On the surface, the two have very little in common. One is a Stanley Cup champion, two-time Olympic gold medallist and a Hart Trophy finalist. The other is a high-school senior, the editor-in-chief of his school newspaper and a member of the model UN. Ryan Getzlaf makes nearly $9 million a year as captain of the Anaheim Ducks. Hawken Miller manages the stats for his high school’s football team. Miller is five-foot-two, weighs in at 110 lb. and has shaggy hair—which is at least one thing he has over the mostly bald Ducks captain. But despite the 10-plus years and worlds of experience that separate them, Getzlaf and Miller are close friends. Getzlaf is polite but rehearsed answering questions about winning the Stanley Cup, playing for Team Canada, and the Ducks’ current season—but he lights up when the conversation turns to Hawken Miller.

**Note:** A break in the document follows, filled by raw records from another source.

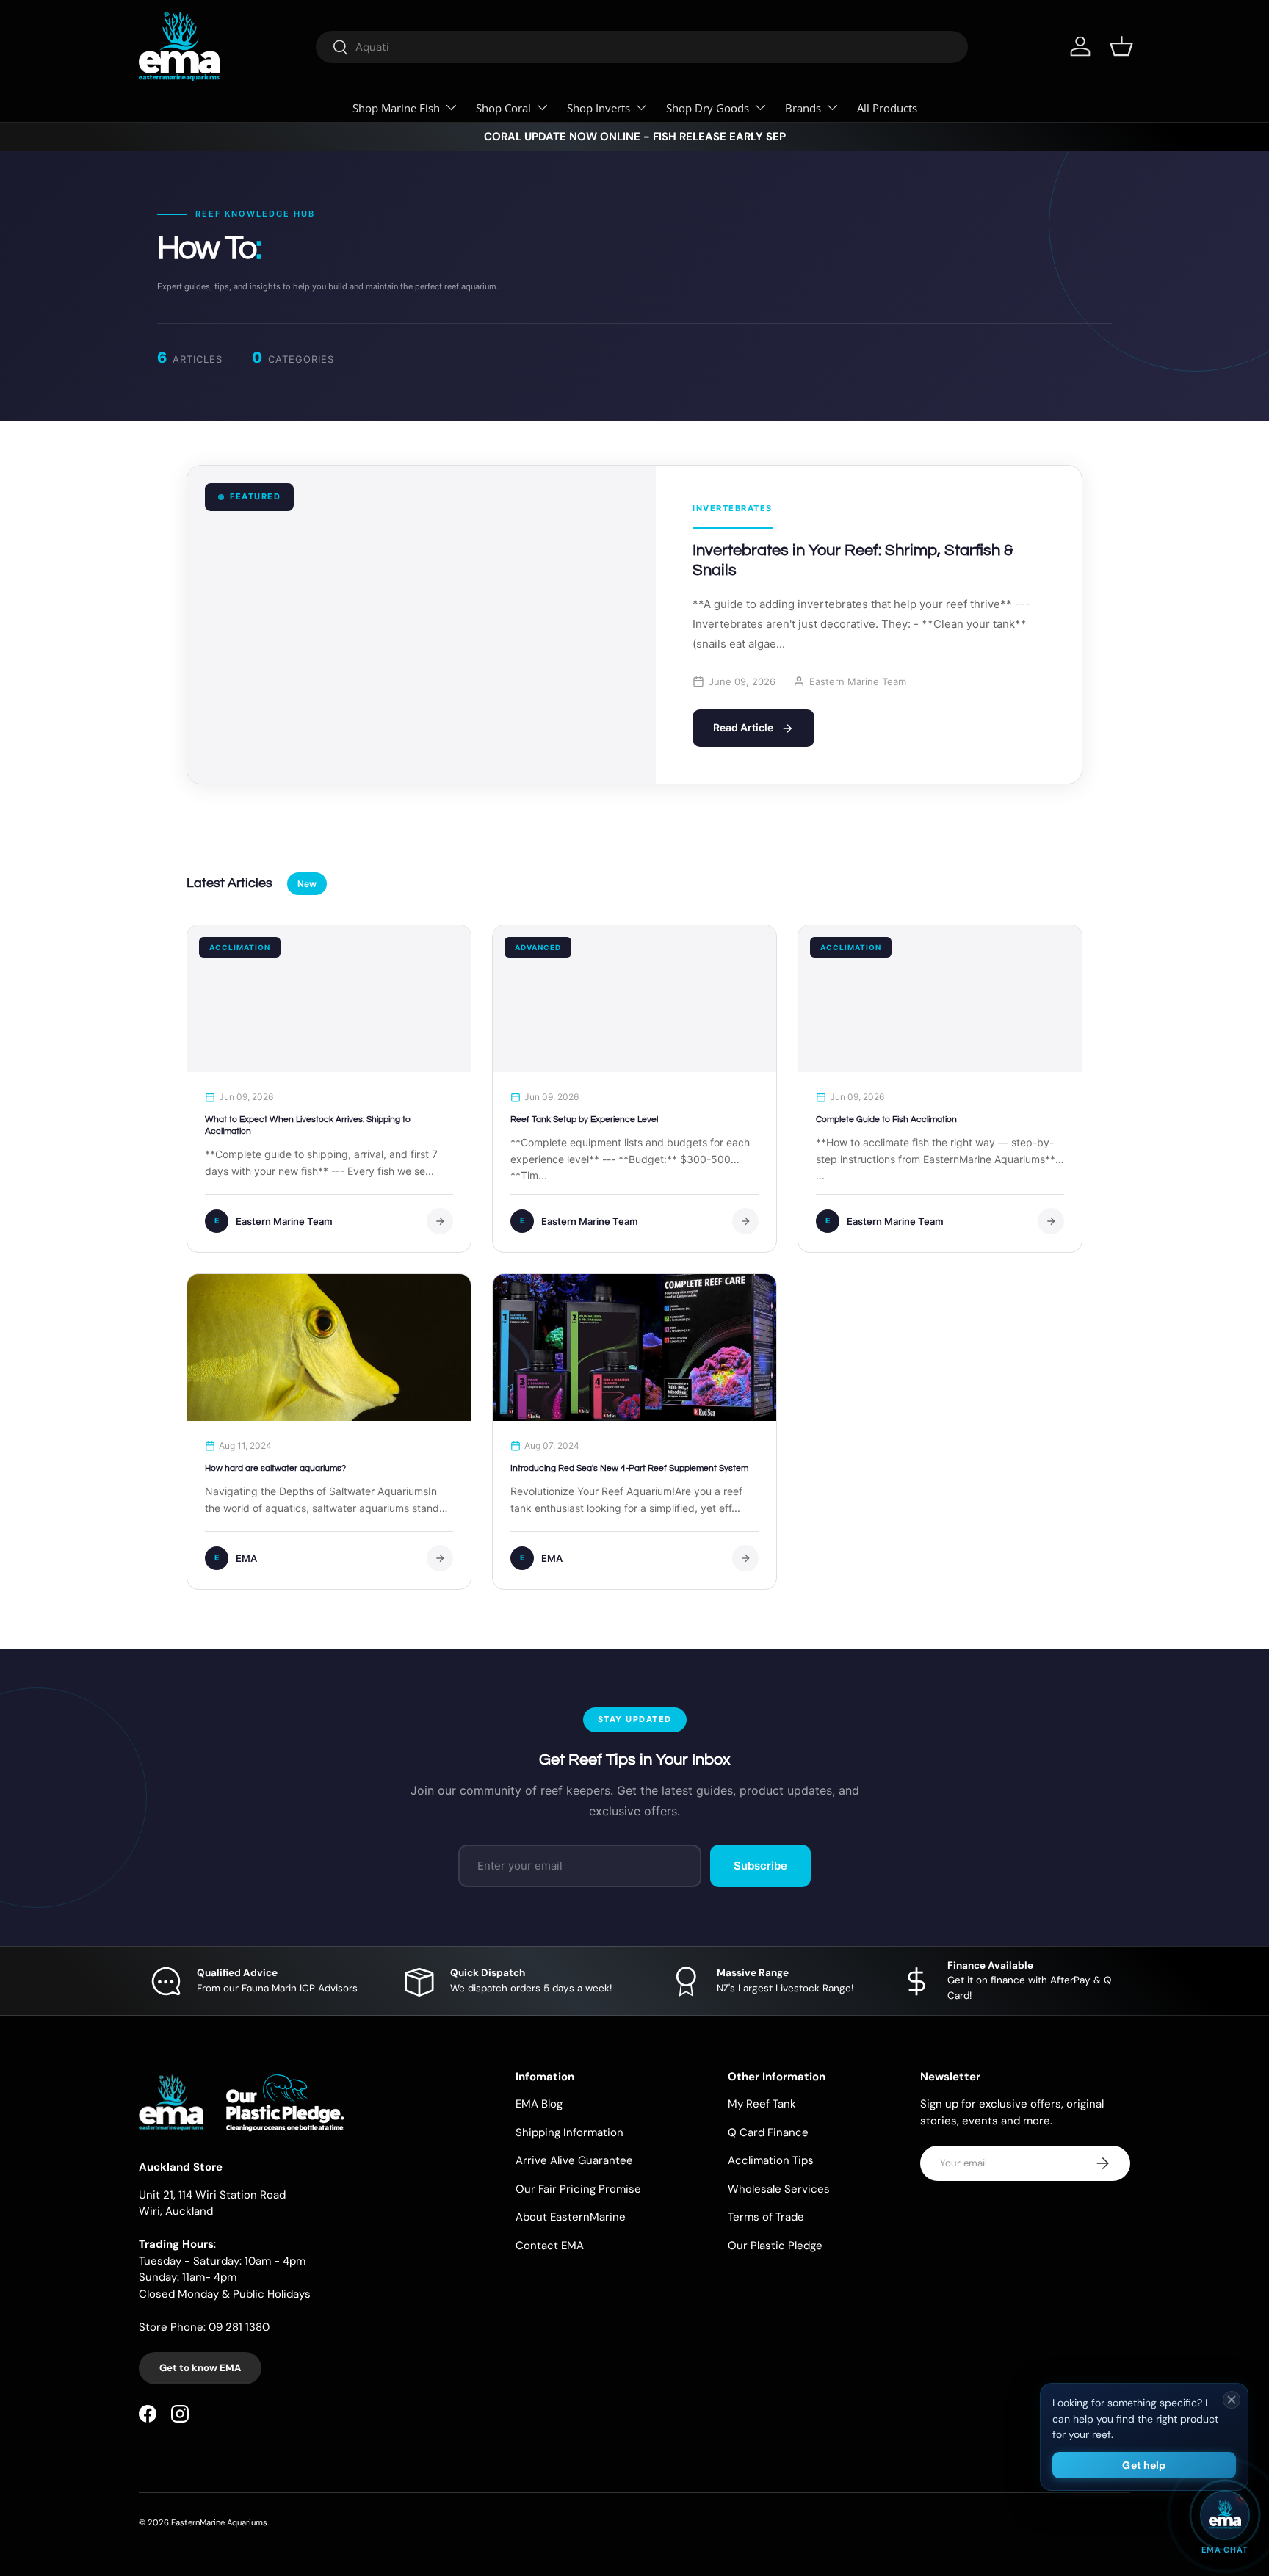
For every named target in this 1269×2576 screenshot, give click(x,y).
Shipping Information (569, 2132)
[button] (1121, 46)
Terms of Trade (766, 2217)
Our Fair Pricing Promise (578, 2189)
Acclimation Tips (771, 2160)
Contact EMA (550, 2245)
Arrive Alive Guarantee (574, 2160)
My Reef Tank (762, 2103)
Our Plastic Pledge (775, 2245)
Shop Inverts (598, 108)
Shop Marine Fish (396, 108)
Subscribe (760, 1866)
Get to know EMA (200, 2368)
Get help (1143, 2465)
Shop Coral (503, 108)
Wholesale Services (779, 2189)
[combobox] (642, 47)
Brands (803, 108)
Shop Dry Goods (707, 108)
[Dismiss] (1231, 2400)
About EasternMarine (571, 2217)
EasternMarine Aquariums (219, 2522)
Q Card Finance (768, 2132)
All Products (887, 108)
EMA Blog (539, 2103)
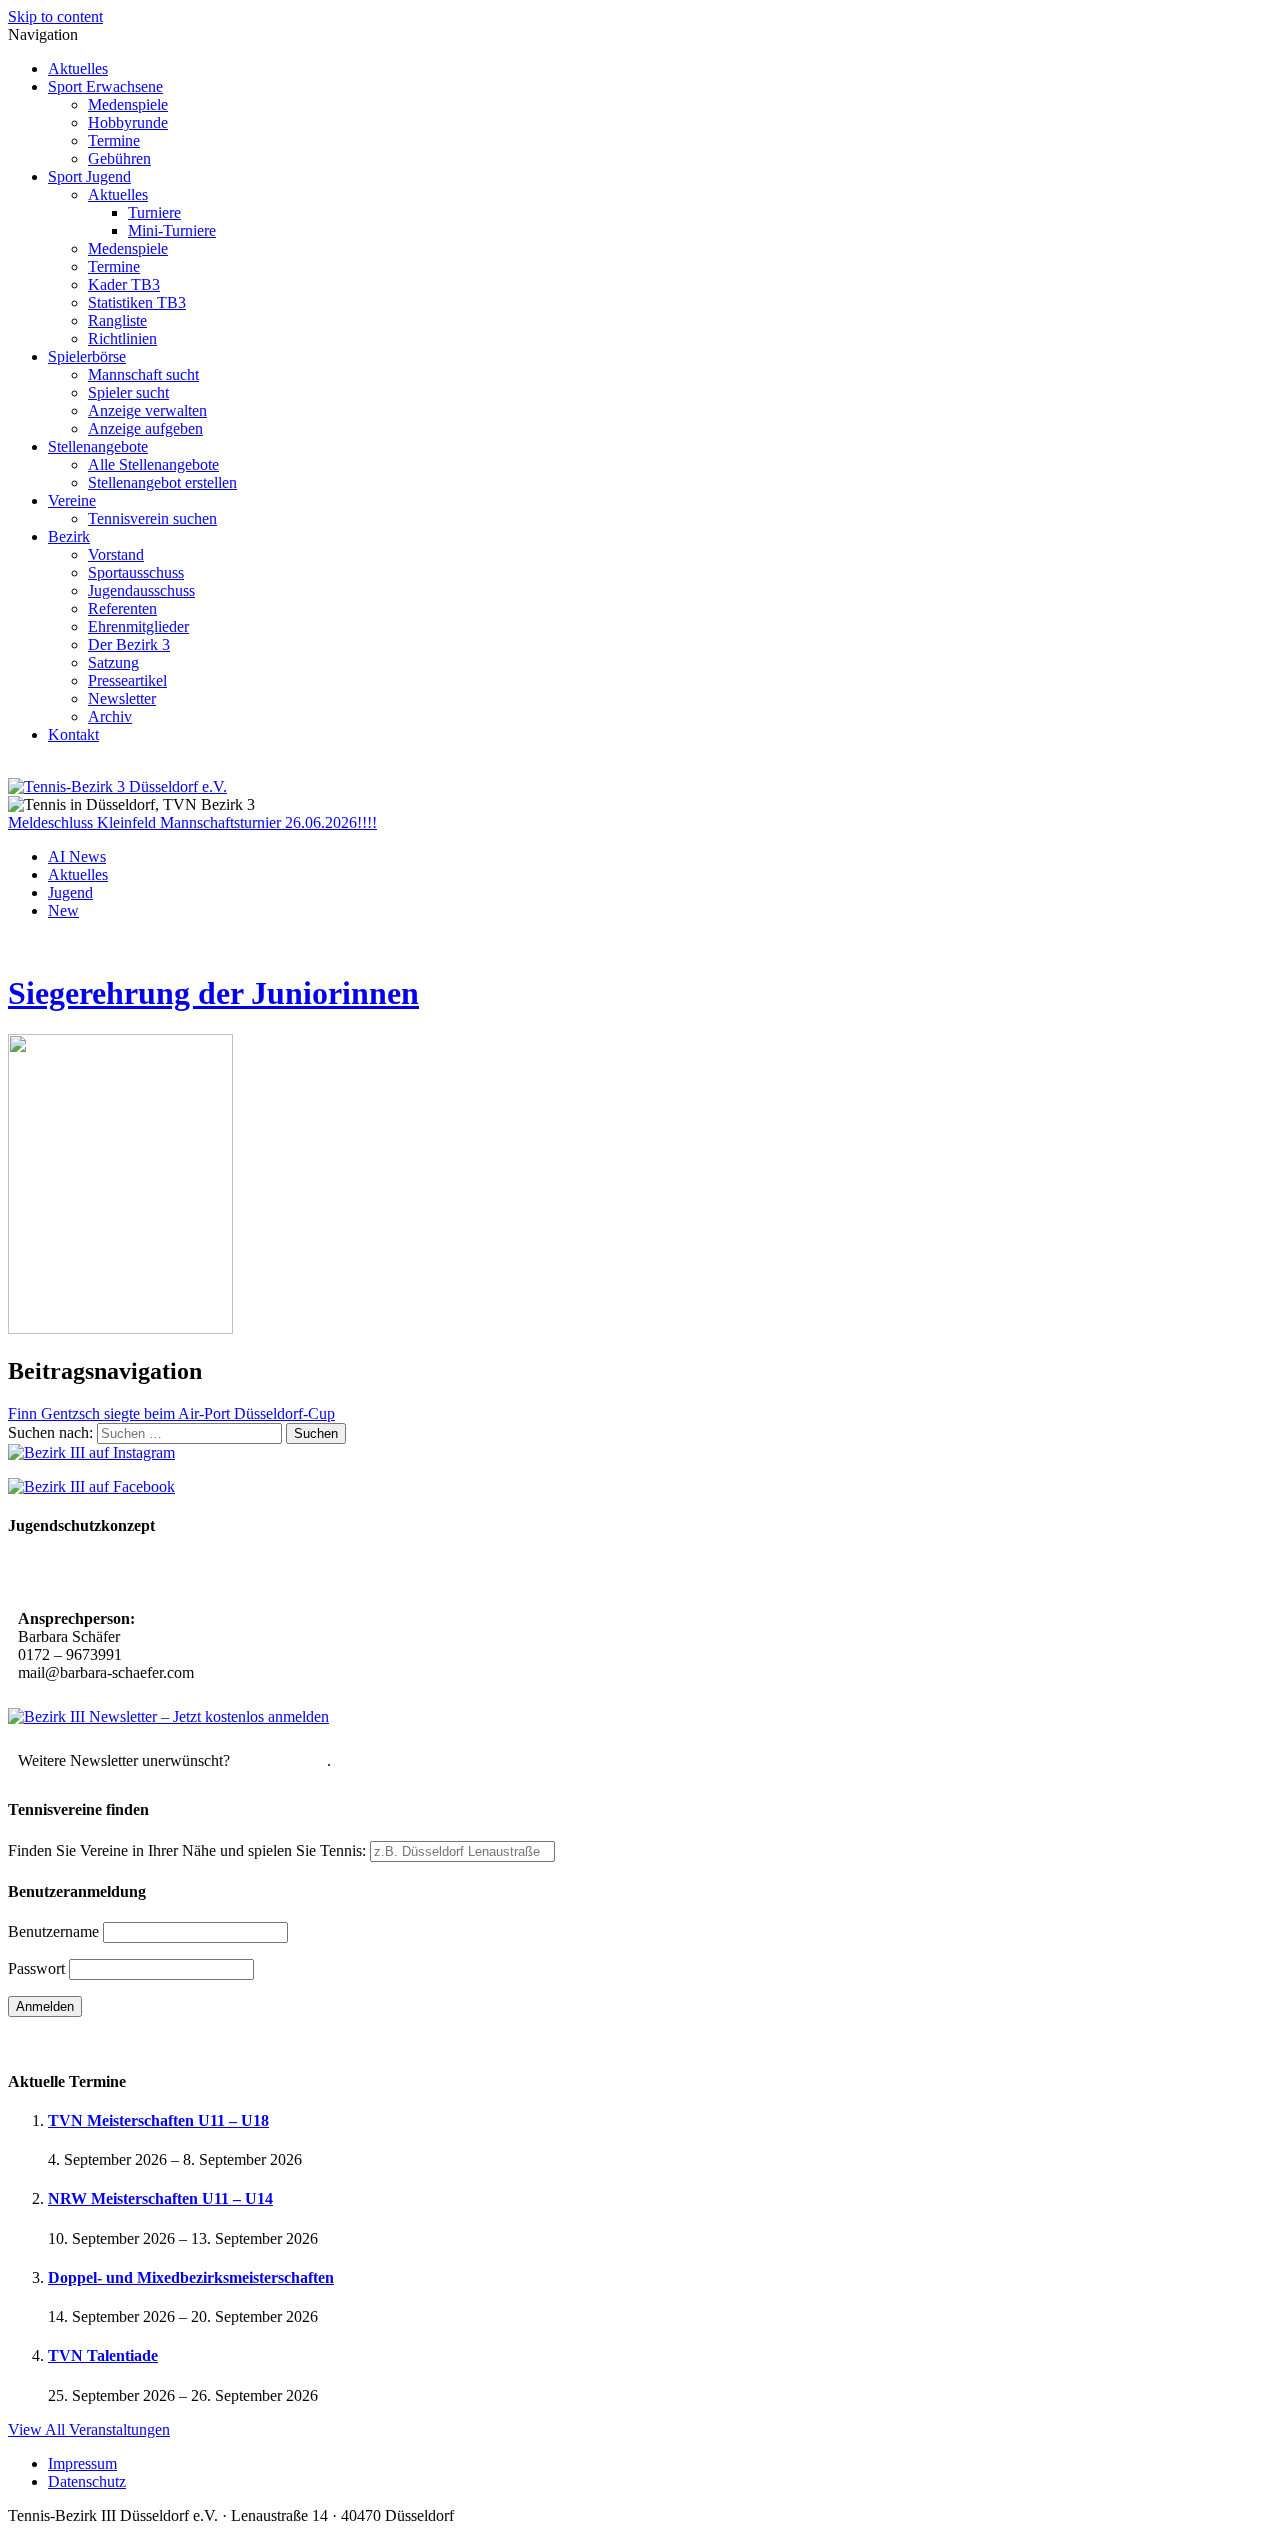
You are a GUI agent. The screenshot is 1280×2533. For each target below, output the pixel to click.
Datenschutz (87, 2481)
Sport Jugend (89, 176)
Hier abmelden (280, 1760)
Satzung (113, 662)
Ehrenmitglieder (138, 626)
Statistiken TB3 (137, 302)
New (63, 910)
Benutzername (53, 1931)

They met four years ago when Getzlaf and his wife, Paige, were looking to get involved in a local charity and learned about Duchenne muscular dystrophy—a disease that destroys muscle cells, leading to the painful degeneration of the body. It largely affects boys—about one in every 3,500—who generally live to see their late teens or early 20s but are known to die much sooner. When Getzlaf and his wife were told that a local couple was looking for support to raise awareness and money to help find a cure for Duchenne, they quickly arranged a meeting. The Getzlafs had just had their first son, Ryder, and empathized with the fear and agony faced by a parent of a child affected by Duchenne. But what started as an act of celebrity benevolence quickly turned into a tight relationship between two families and a race against the ticking clock that threatens to take away the most impressive young man Ryan Getzlaf has ever known.